Now before you jump from a great height and tell me to use the search function, thats what I've been doing for the last couple of hours and I'm still no better off, like google, if the question aint asked right then the answers dont flow.

I need you expert advice on not only the type but the size of each woodturning chisel you would recommend me buying as a basic kit to start out with and why you recommend that particular one.

Right at this point of time I dont know what turning I plan to do so I am after a basic kit to get me going.

Looking forward to your recommendations,

Ross.

Wongdai
24th Jun 2010, 11:23 PM
If it is woodturning advice you want, you should probably go ask this question in the woodturning section of this site. :)

fozz
24th Jun 2010, 11:31 PM
If it is woodturning advice you want, you should probably go ask this question in the woodturning section of this site. :)
Last time i looked this is the woodturning section..............................................

RETIRED
24th Jun 2010, 11:35 PM
It is. I hope.

Fozz, if you can wait a fortnight when you come down here you will have a far better idea.

My opinion is that you buy good quality tools first.

Rifleman1776
24th Jun 2010, 11:39 PM
My suggestion would be to not buy a kit or set of tools. Buy only the individual tools you will use most often. Sets often contain tools you may never use. If you find you want them later, then you can acquire with time and experience.
I suggest a 1" skew; 1" spindle gouge and a parting tool. You can do 99% of all spindle projects you may encounter. Get the best you can afford. The cryo treated tools hold an edge better than almost anything else. And, of course, learn how to sharpen.

fozz
24th Jun 2010, 11:52 PM
Thanks Ian, I'm certainly planning on buying quality, I've just got to the point of being very confused as to whats needed and was asking the question so I can get an idea of what I'm going to be up for dollar wise.

I,ve looked at the Sorby, and Kelton Industries stuff and just today found out I know someone who is able to source P&N tools at a very good price so that the quality I'm prepared to pay for.

I can wait the two weeks, the lathe wont arrive for at least 3 weeks anyway, just getting alittle impatient to get things moving.

Ozkaban
25th Jun 2010, 11:08 AM
Firstly, is really does depend on what you want to do.

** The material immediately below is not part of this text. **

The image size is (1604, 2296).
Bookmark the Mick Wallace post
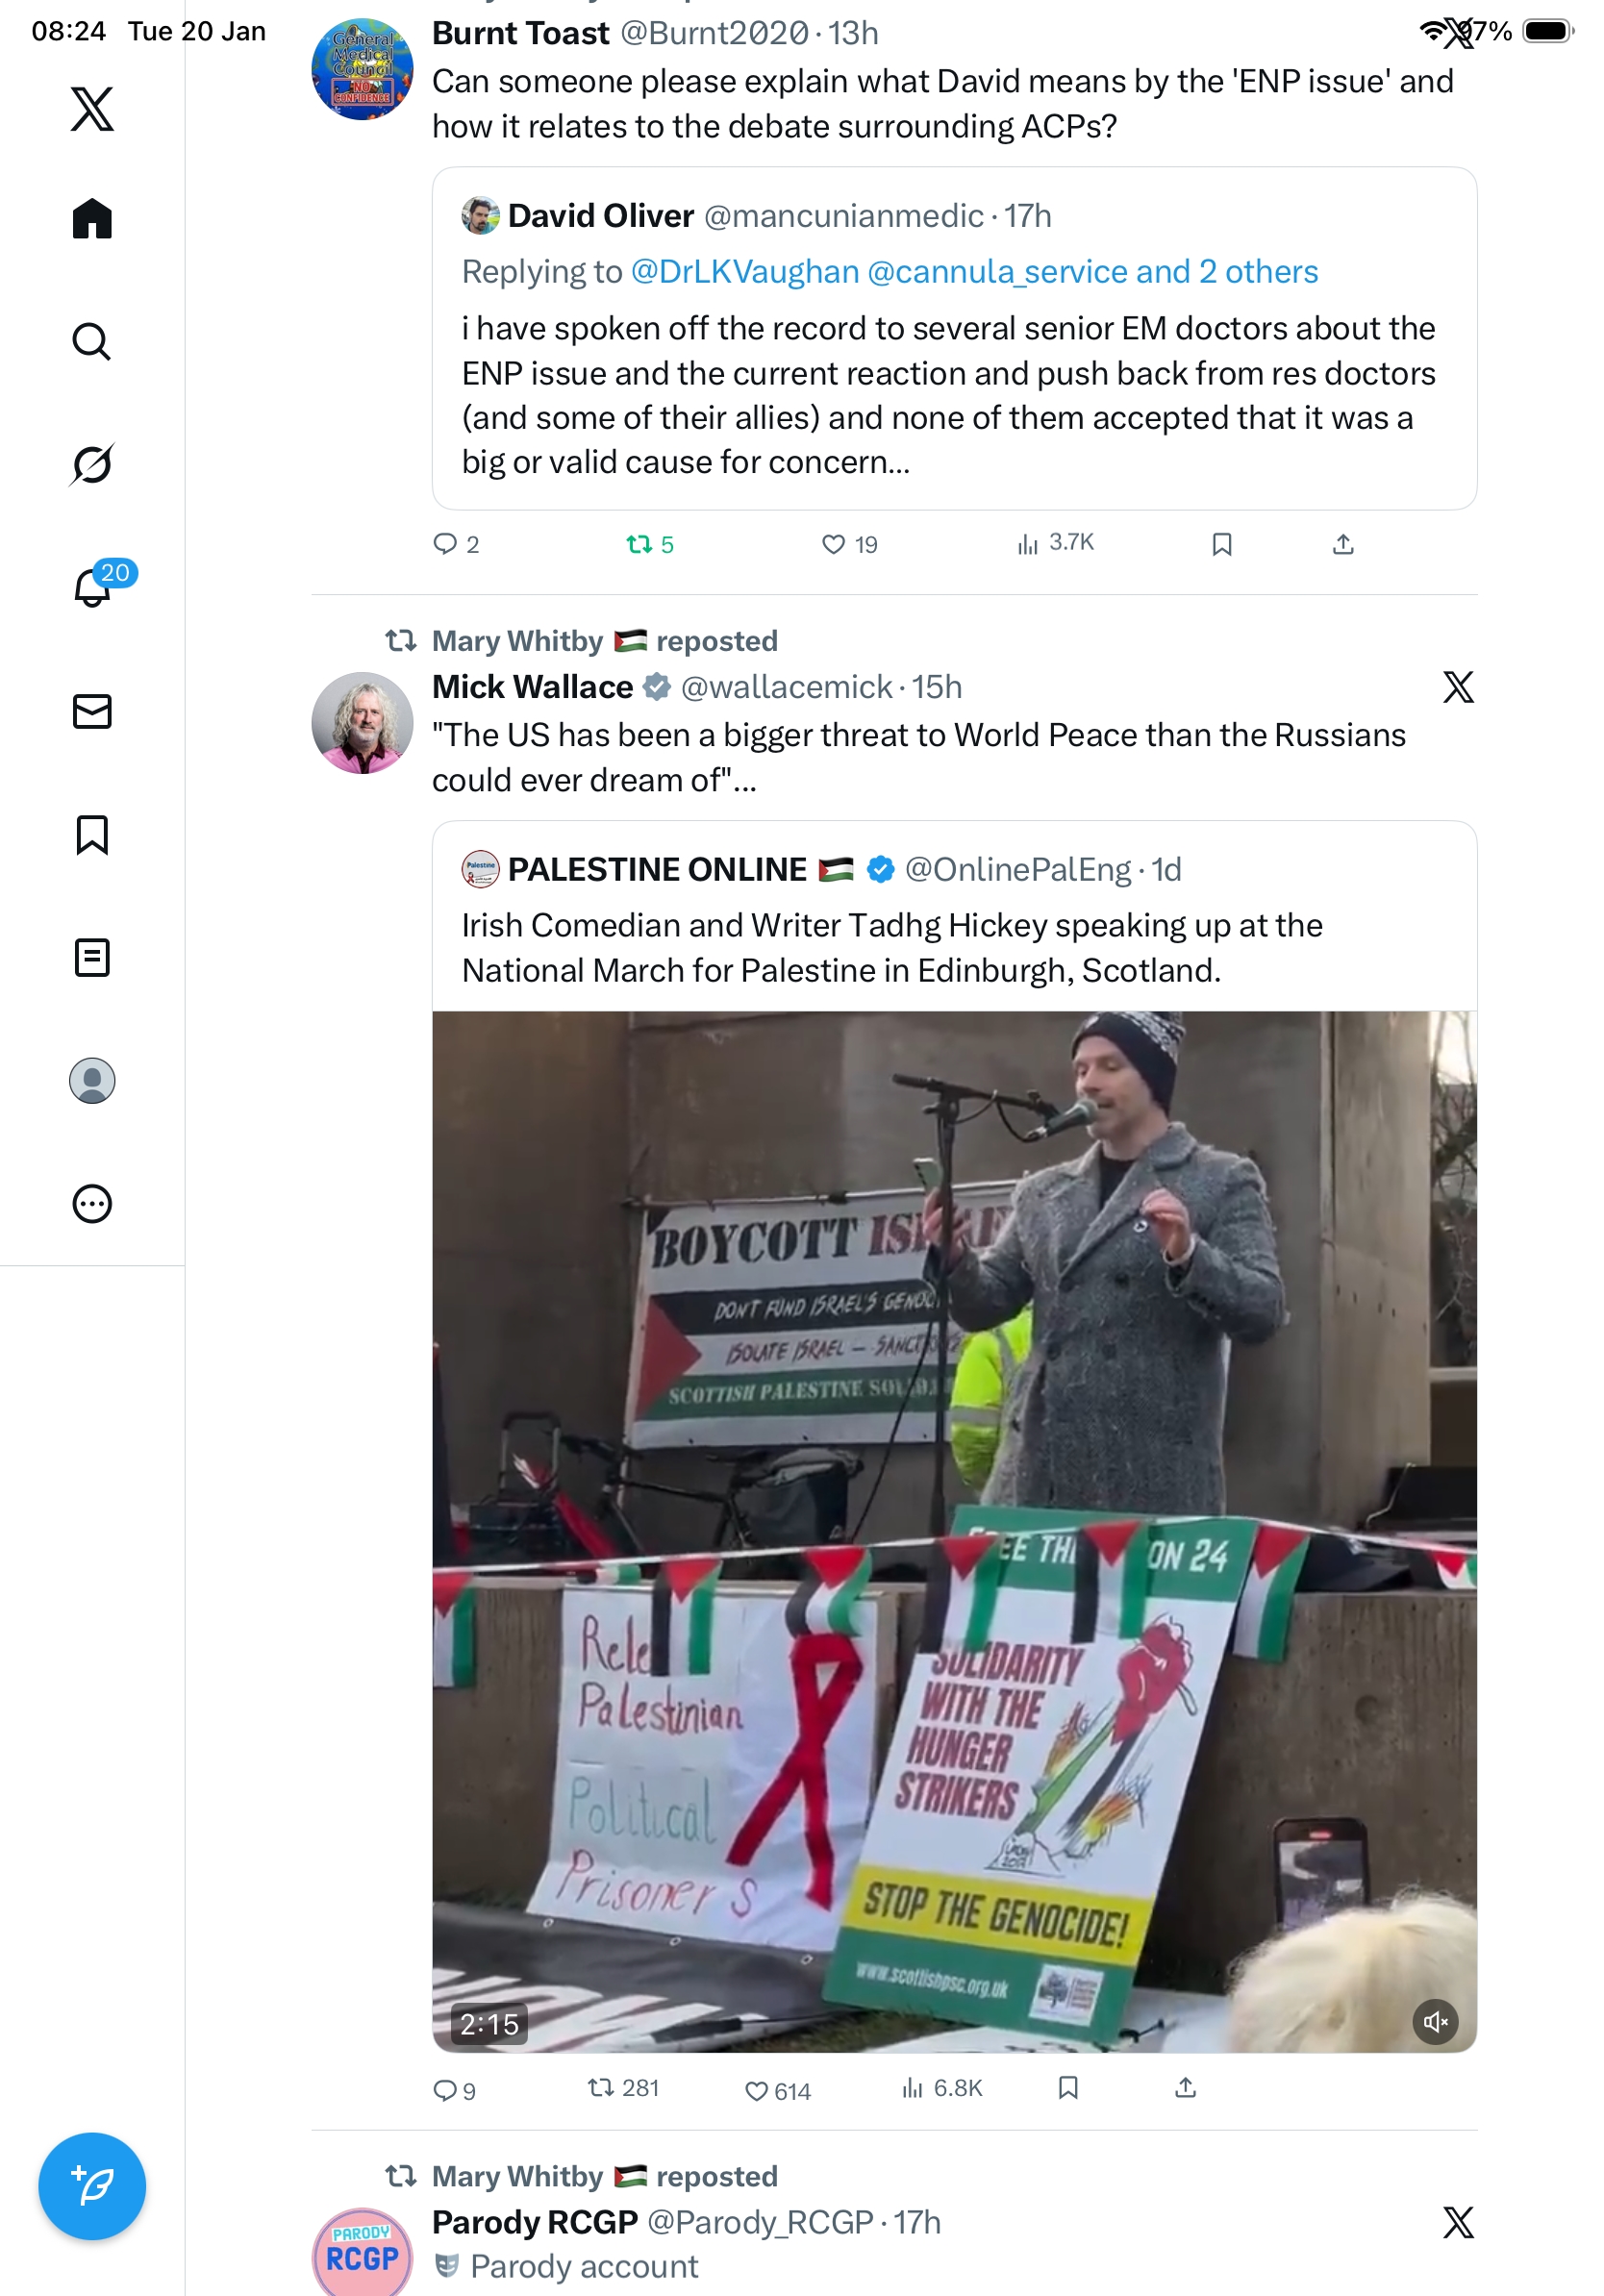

Secondly, the number of different tools on the market is staggering and probably unnecessary (though it doesn't stop people like us buying too many :D ).

As a beginner, a decent roughing gouge, (1"-ish) skew, (fairly fine) spindle gouge and a parting tool are about all you'd need for a bit. If you want to do bowls then something like a 3/8 bowl gouge would be a good addition.

As for brand, there are lots of great ones out there. P&N is a very good brand, Aus made and reasonable price. The main complaint against them is that the insides of the flutes on the gouges needs to have the machining marks polished out, which is not a major complaint. I use them and am very happy with the ones I've got.

As for the rest, buy quality as you need it and pick it up as you go along. It's also seriously worth taking up on his offer :2tsup:

Cheers,
Dave

Spanner69
25th Jun 2010, 11:43 AM
As a reletive new woodturner my self ( about 12 months only) I can say go with the advice given above.

Firstly wait the few weeks till you go where you are going .... .... that would be great

AND

As Rifleman said the htree tools he said will do most things you will need as a beginner BUT I would also suggest a roughing gouge to get rid of the bulk before turning with finesse. :)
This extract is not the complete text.